Another side effect of hyperthyroidism is hotness. I’ve been running like a ’69 Buick chugging uphill on a hot day with the heater on in hopes of not overheating.
Every time I had a hot flash I’d say to Hubby in alarm, “I’m only 40! I can’t be pre-menopausal already!”
Hubby, who affectionately calls me a lizard because I’m so easily too cold or too hot, would assure me, “You’re not premenopausal.”
“But all of a sudden I sweat like Richard Simmons‘ Sweating to the Oldies when I’m at the gym!”
“You’re not premenopausal,” he repeated.
“But I’m hot and cranky all the time now!”
“Trust me,” he said, “It’s nothing new.” Then he ducked a swing.
Basically, it turns out, my thyroid circuit is blown and my metabolism is going haywire. To check and confirm this I had to take an iodine pill rendering me slightly and temporarily radioactive.
I thought this was very cool. I felt like I had super powers. That is if it’s a super power to keep everyone out and away from my bathroom (so my pee wouldn’t contaminate them).
When I picked up my son from school I announced, “Hey, guess what? I’m radioactive!”
Unimpressed he asked, “What’s radioactive?”
“It means…it means I’m…” Shoot. What does it mean? “It means I’m emitting radiation.”
“What does ‘emitting radiation’ mean?”
“It means I’m radioactive! It means I could make a Geiger counter go haywire!” I said thinking I was totally cool.
“Oh…Jackson did a backflip today at school!” Apparently, I was not as cool as Jackson.
Not getting the proper reaction from my son, I tried my radioactive bit on my daughter.
“So…you’ve been playing a lot of songs on the radio?” she asked confused and only mildly interested.

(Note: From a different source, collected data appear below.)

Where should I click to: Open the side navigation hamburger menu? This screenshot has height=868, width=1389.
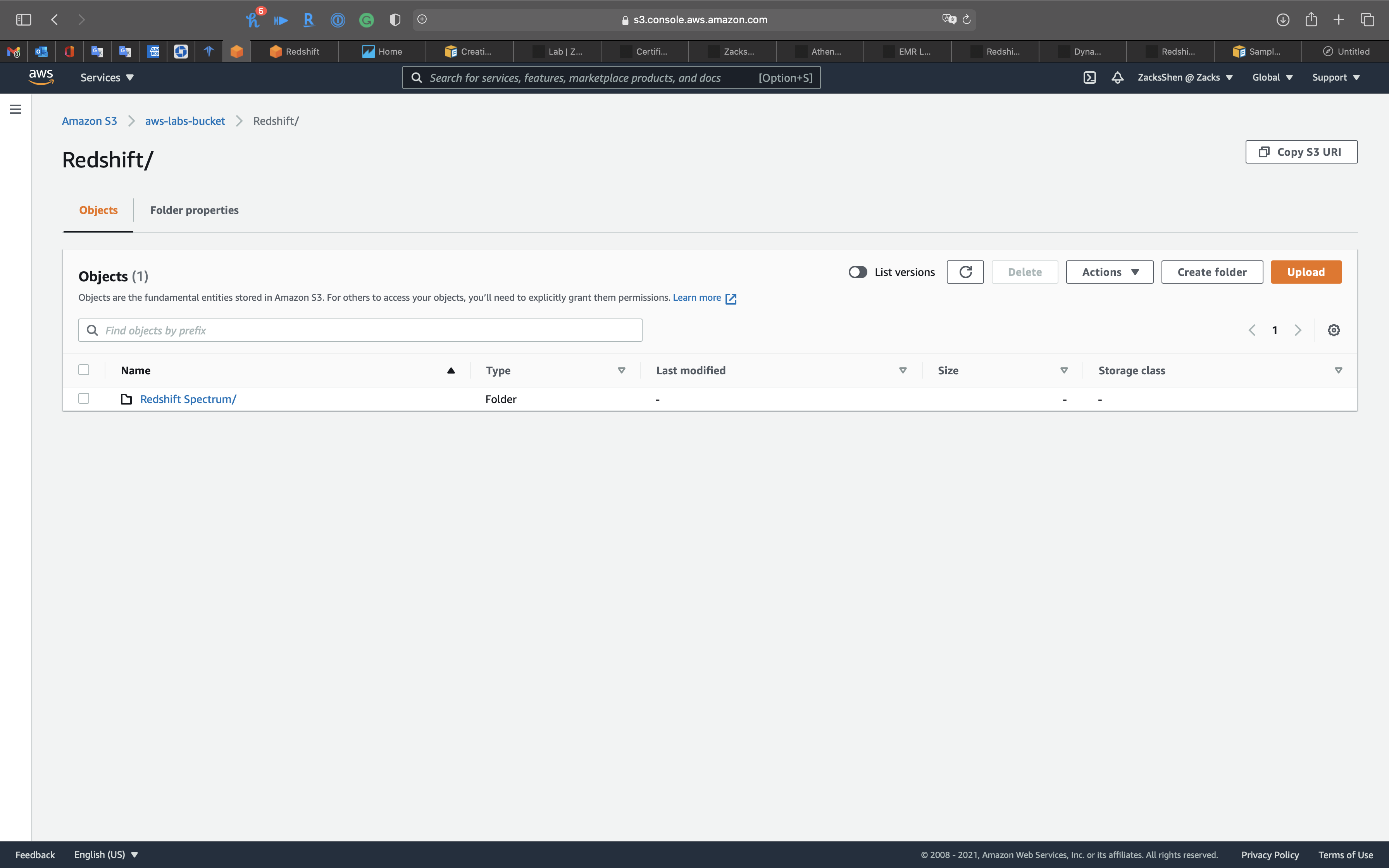pos(16,109)
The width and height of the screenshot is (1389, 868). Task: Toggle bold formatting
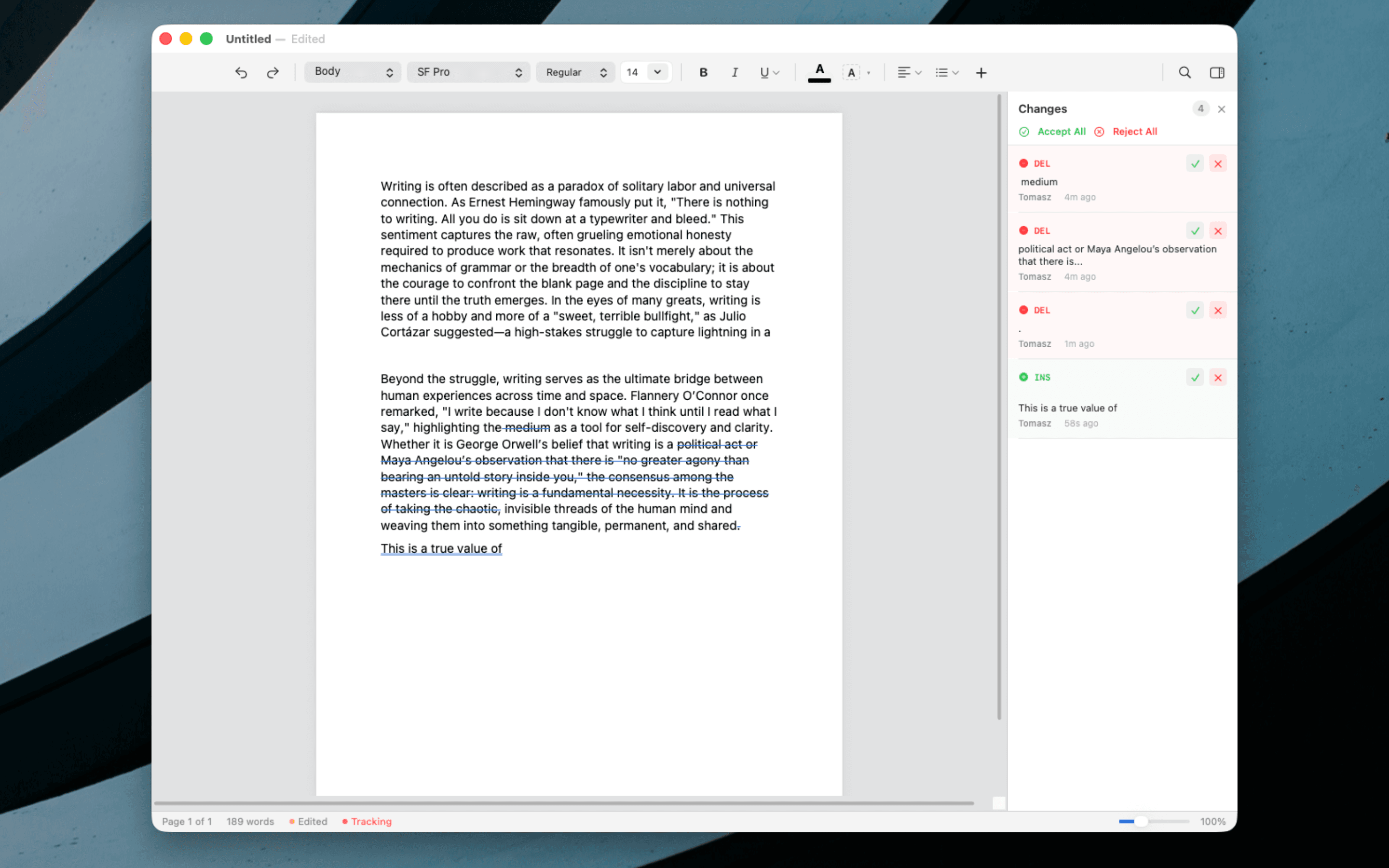703,72
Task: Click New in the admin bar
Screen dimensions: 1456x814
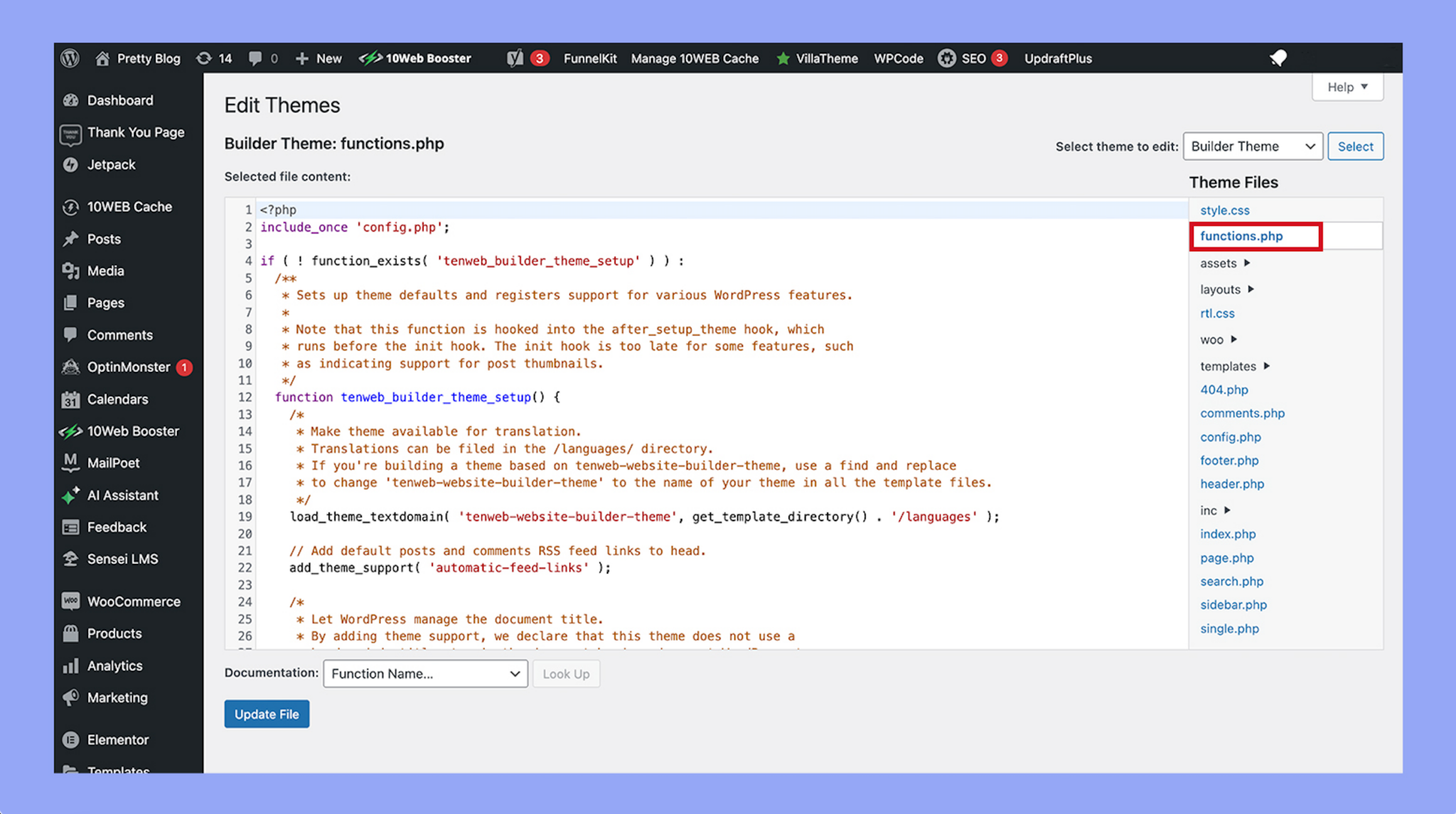Action: coord(318,58)
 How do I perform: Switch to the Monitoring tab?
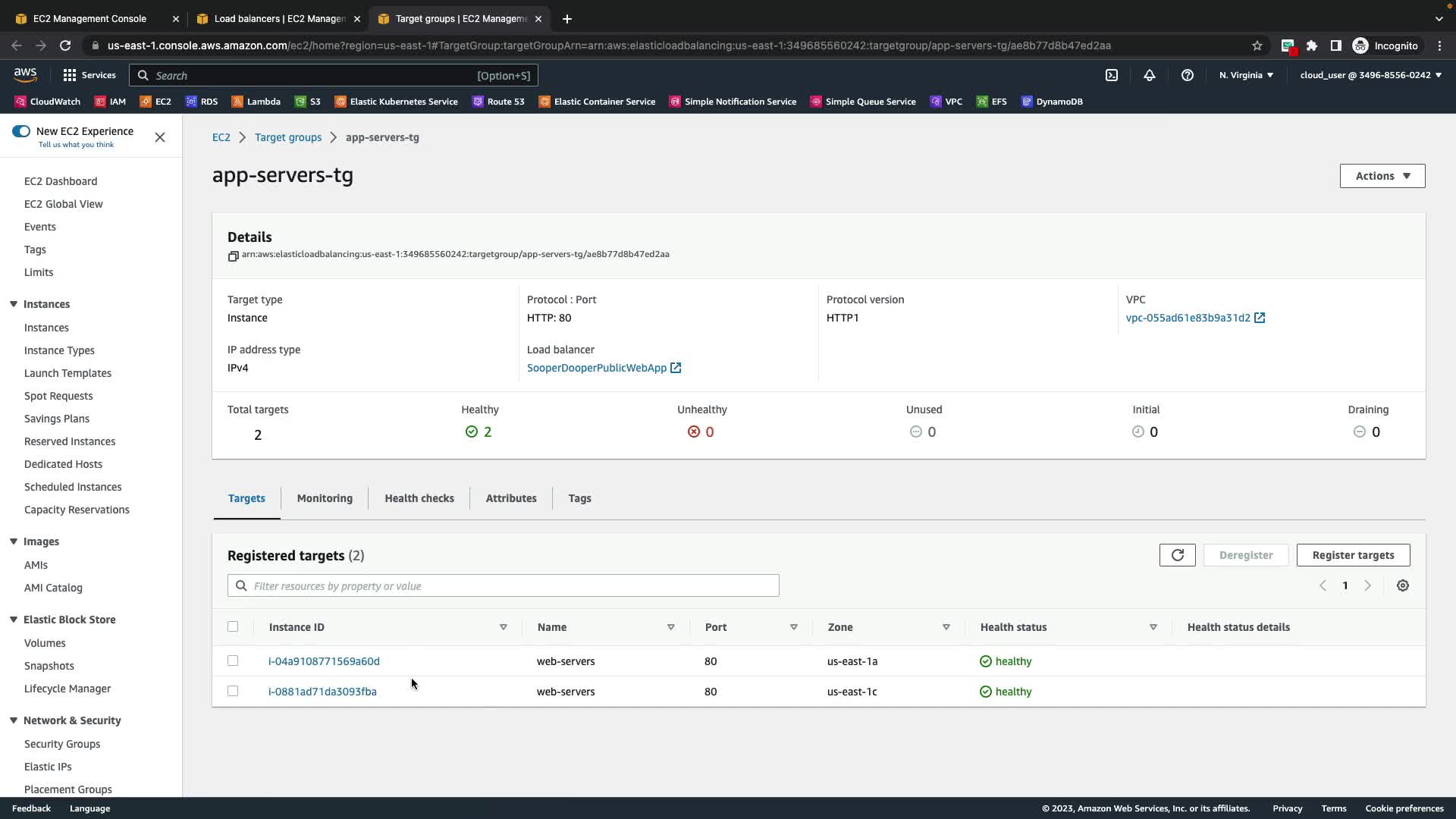[x=325, y=498]
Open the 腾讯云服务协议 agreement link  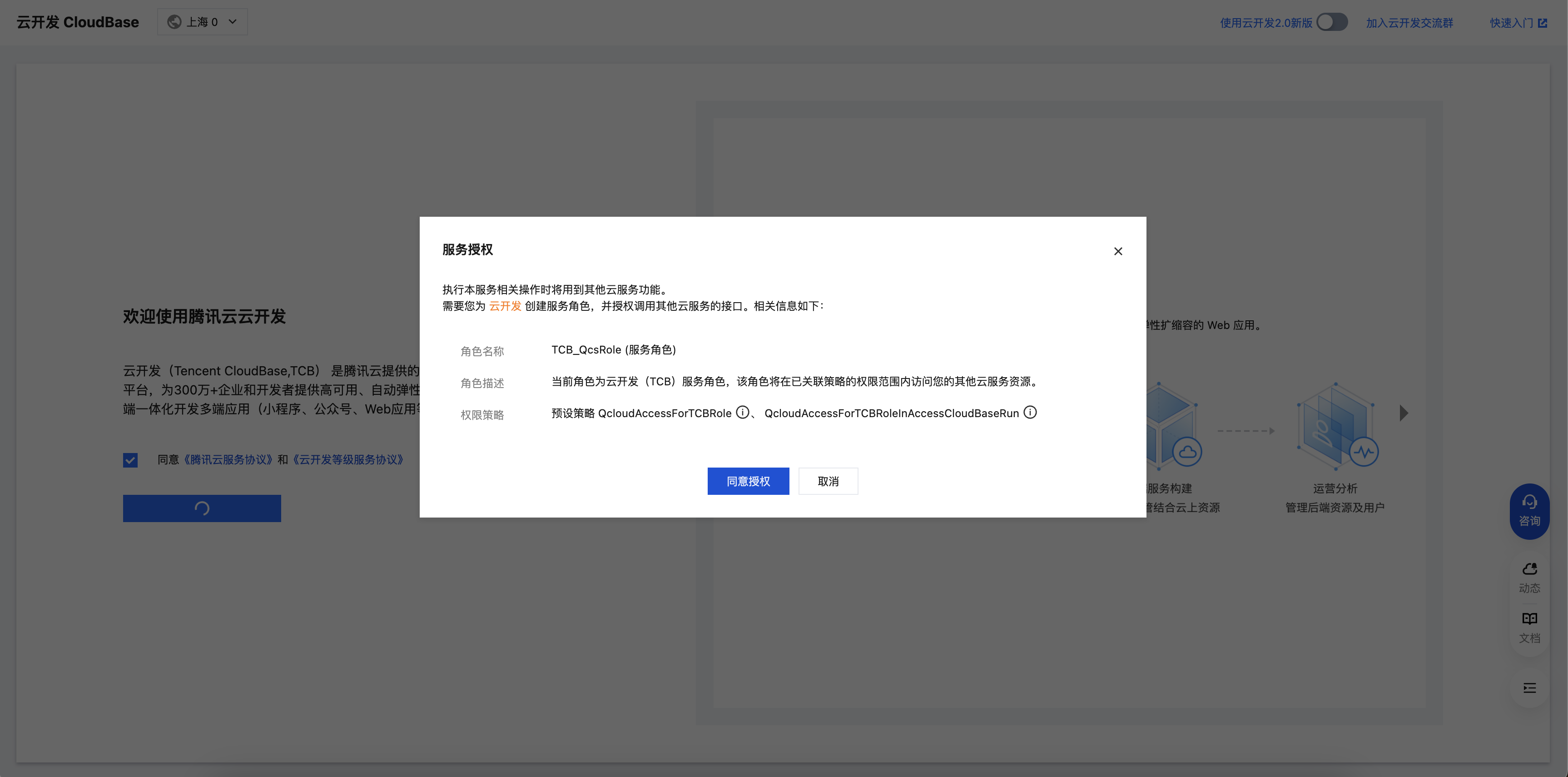point(228,459)
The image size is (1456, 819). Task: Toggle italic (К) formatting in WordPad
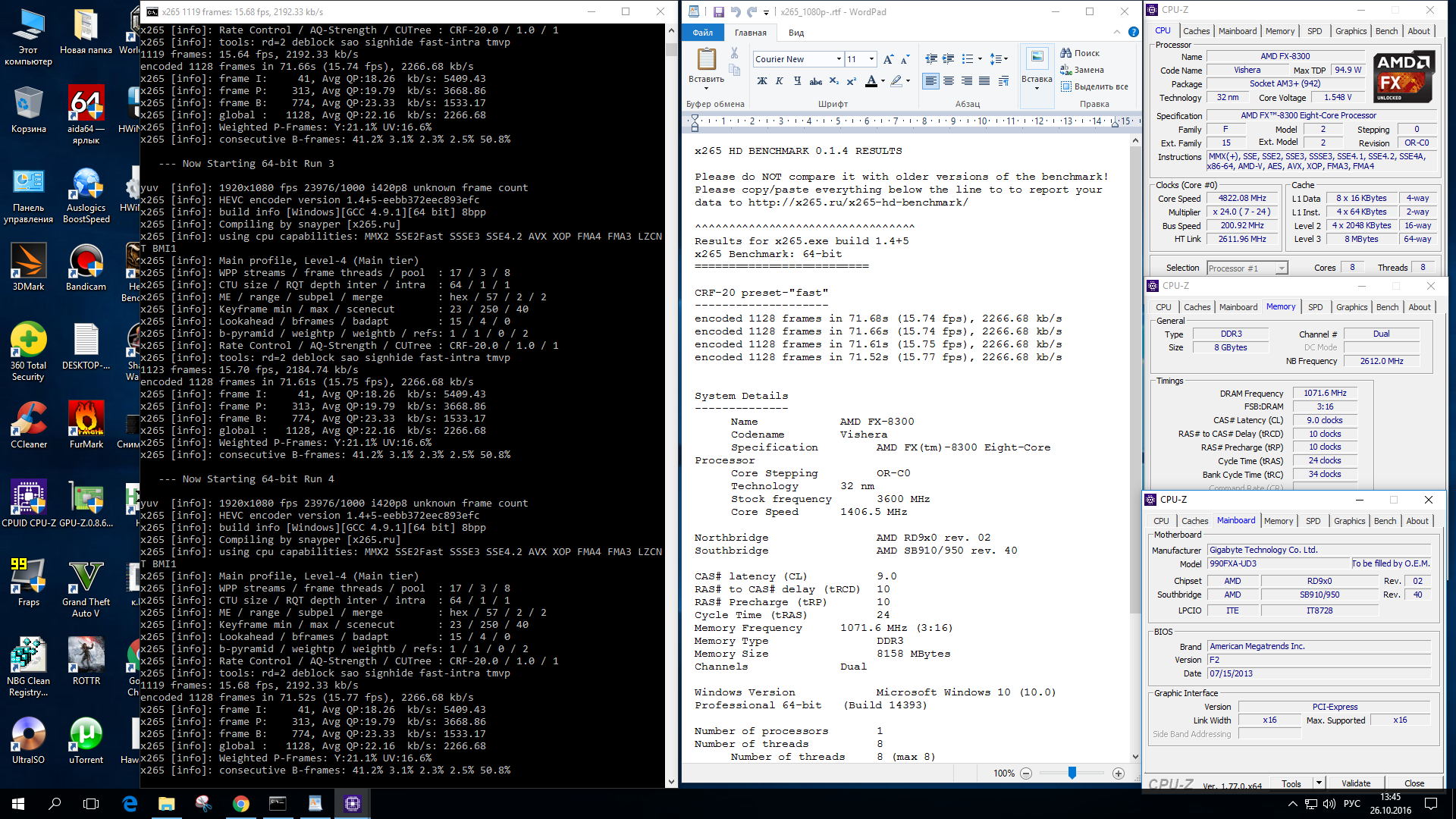[x=779, y=81]
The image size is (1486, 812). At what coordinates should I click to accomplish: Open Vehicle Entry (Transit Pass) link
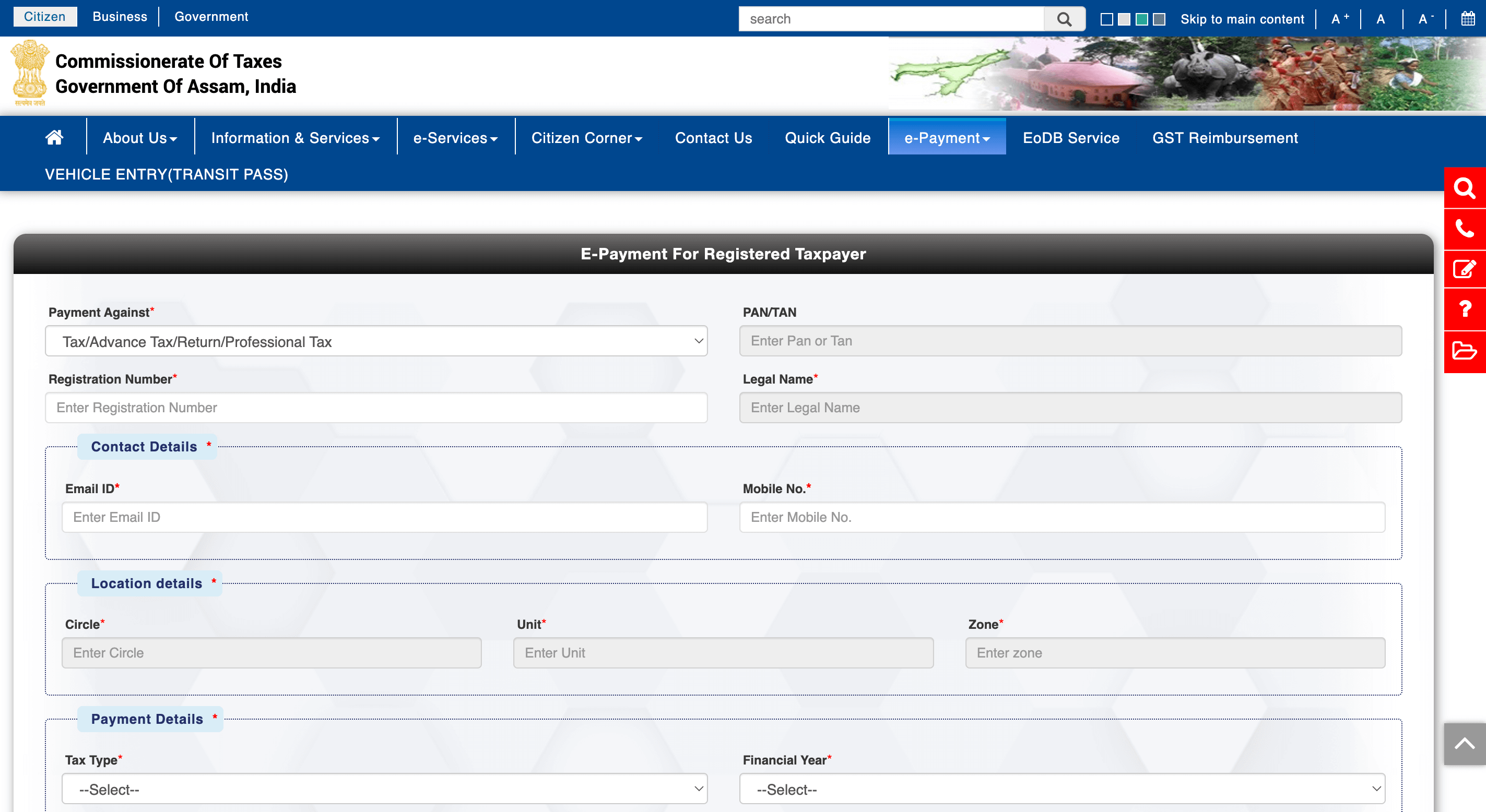tap(166, 174)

Okay, so no one in my family was impressed that I was radioactive or that I was the human equivalent of a runaway locomotive – recklessly churning, steaming, powering down fuel.
In order to set my body straight, I need to either take a pill every day that may possibly regulate my thyroid or radiate my thyroid into oblivion, shutting its overactive a** down forever. Then I’d have to take a pill for an underactive thyroid.
I’m trying the pill first, but I considered just shuttin’ her down. If I did that the doctor advised having my own bathroom for a little while because I’d be pretty radioactive.